● **EXERCISE OBJECTIVE**
From the line containing "This screenshot has" to the last line of the data, both included, transcribe each line exactly, leaving out pictures and adding nothing.

++++ MATERIAL TO PROCESS ++++

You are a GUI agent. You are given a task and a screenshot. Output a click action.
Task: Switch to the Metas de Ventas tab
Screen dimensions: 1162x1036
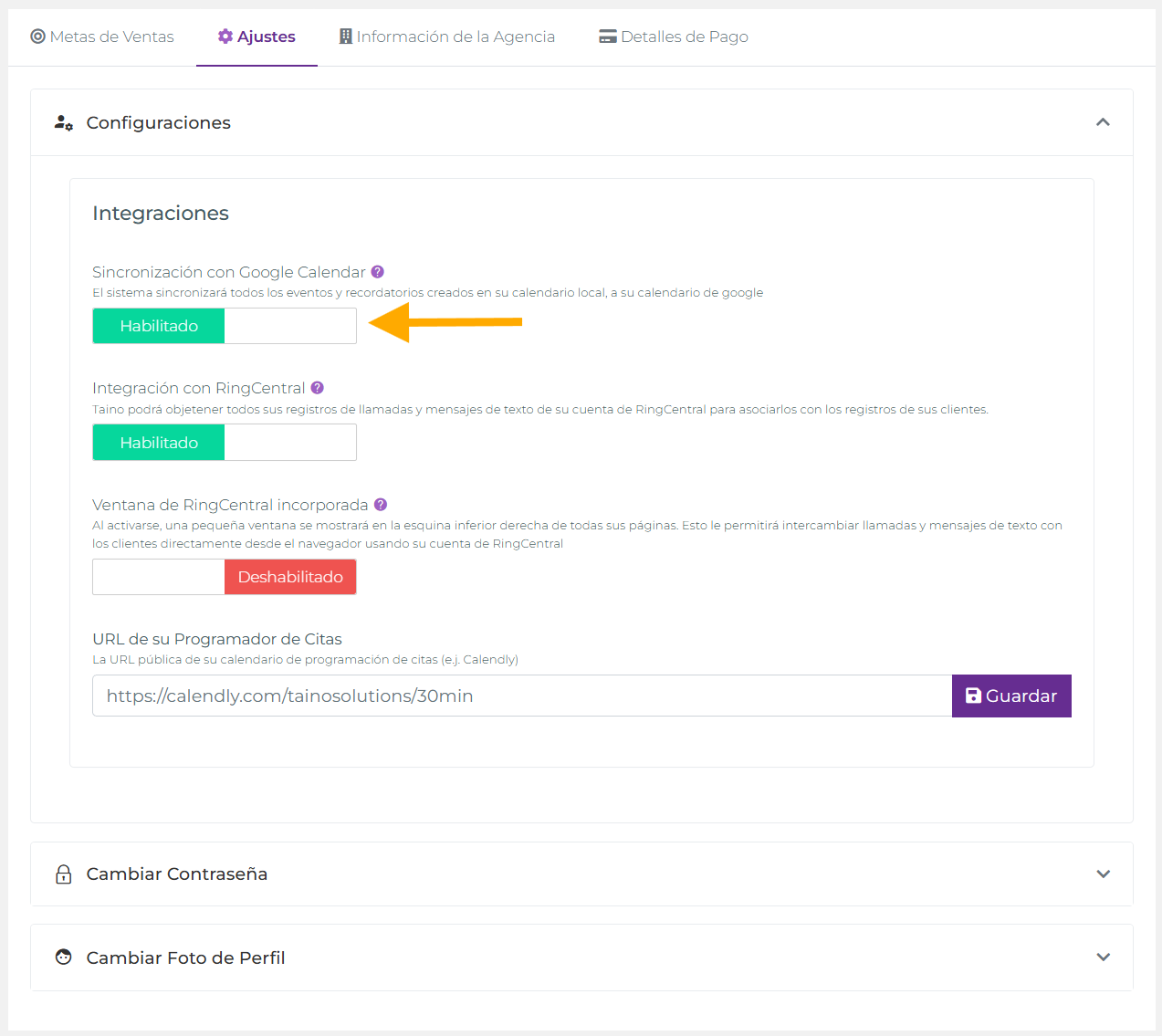[x=102, y=37]
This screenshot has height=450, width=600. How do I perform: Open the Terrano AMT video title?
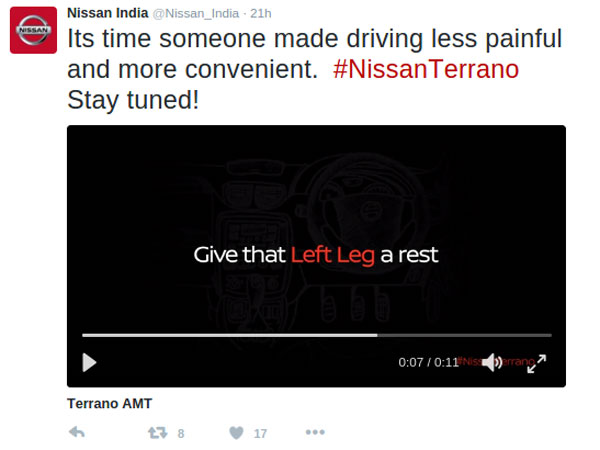[109, 403]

++++

● **ANSWER SPACE**
This screenshot has height=450, width=600. How do I perform: Open the Terrano AMT video title?
[109, 403]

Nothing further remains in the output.